Bone Lead Testing Facility

Bone Lead Testing Facility

The Mount Sinai Bone Lead Testing Facility is one of the country’s few centers providing a specialized technique for measuring long-term lead exposure. It is located in the Department of Environmental Medicine and Public Health, Icahn School of Medicine at Mount Sinai in New York City.

 

Primarily for research, in vivo, non-invasive, human bone-lead levels are measured with a technique called X-Ray Fluorescence that is both developed and used here.

 

Volunteer subjects are measured for federally funded research studies. Also measured are people who are referred to us by physicians because they have symptoms of lead toxicity or because the physician is concerned about lead exposure the patient may have suffered in the past. In the absence of documented exposure, the information obtained from bone-lead measurements can provide evidence of historical lead exposure.

Our Mission

Our mission is to learn about the associations between the amount of lead in our bodies and its effects on our health.

Meet the Director

Professor Andrew C. Todd measures lead in bone to assess cumulative lead exposure; directs the Insulators’ Tissue Bank, an asbestos-related disease research biorepository he developed for the Heat and Frost Insulators & Allied Workers union; and directs the World Trade Center Health Program General Responder Data Center at Mount Sinai that manages WTCHP data for over 55,000 general responders involved in the rescue and recovery efforts that followed the attacks on 9/11.

 

Professor Todd holds a PhD in Physics from The University of Birmingham in England. He is a Research Professor in the Department of Environmental Medicine and Public Health at the Icahn School of Medicine at Mount Sinai, where he has been a faculty member since 1992 and was granted tenure in 2023. He was formerly a Visiting Professor at The University of Maryland (Baltimore), Program in Toxicology, and he remains an Adjunct Associate Professor at the Johns Hopkins University, Bloomberg School of Public Health.

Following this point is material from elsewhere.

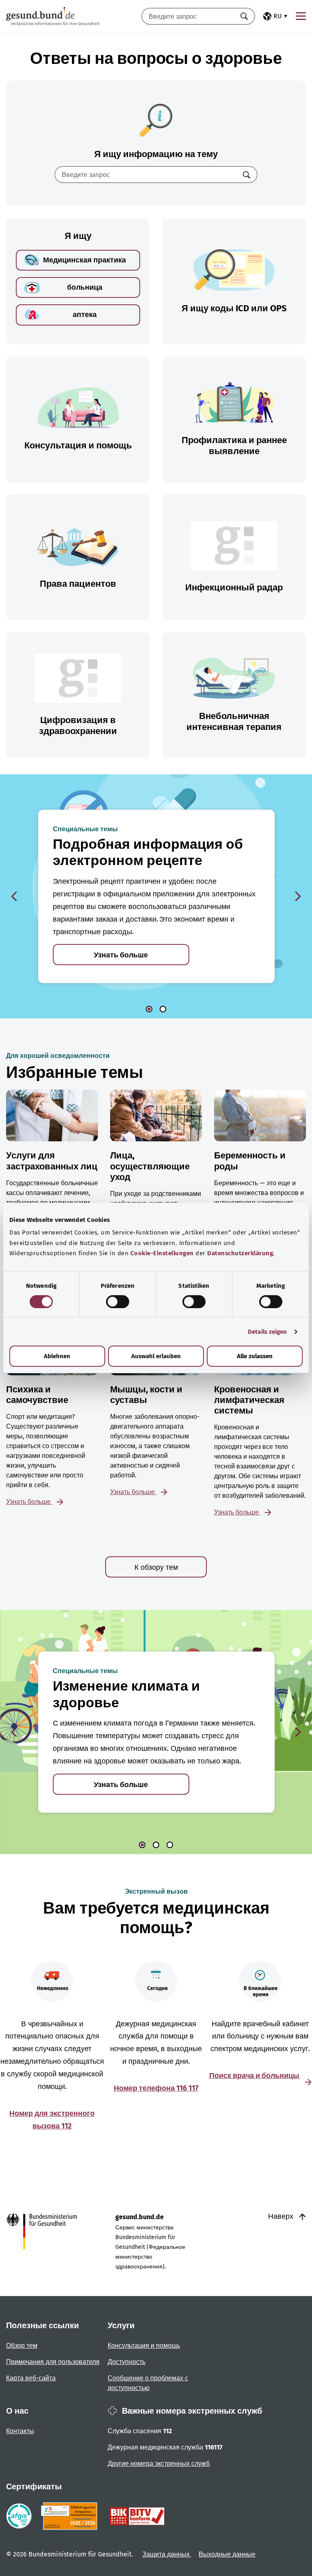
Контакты (20, 2431)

Professor Todd has been the Principal Investigator of numerous NIH-funded studies and a co-investigator on many others. His research has centered on both the development of in vivo bone lead measurements for the assessment of long-term lead exposure and on the application of those techniques to studies of human health. This work has been performed across the US and in several countries around the world, resulting in nearly 200 peer-reviewed publications.

Professor Todd has reviewed for the National Institutes of Health and the American Public Health Association, and for Environmental Research, Environmental Health Perspectives, JAMA (Journal of the American Medical Association), Medical Physics and Physics in Medicine and Biology. He is a Contributing Editor to the American Journal of Industrial Medicine.

In the aftermath of the WTC attacks, Professor Todd led all non-medical aspects of the provision of medical evaluation and subsequent treatment of WTC rescue and recovery workers. His compelling application to site the WTC General Responder Data Center at Mount Sinai was awarded in 2004. Professor Todd is currently the Director of this Center at Mount Sinai, recently re-funded by the CDC/NIOSH through 2027.

Professor Todd also developed, obtained funding for and now directs a North American tissue collection effort for lung cancer and mesothelioma in asbestos-exposed workers and their families.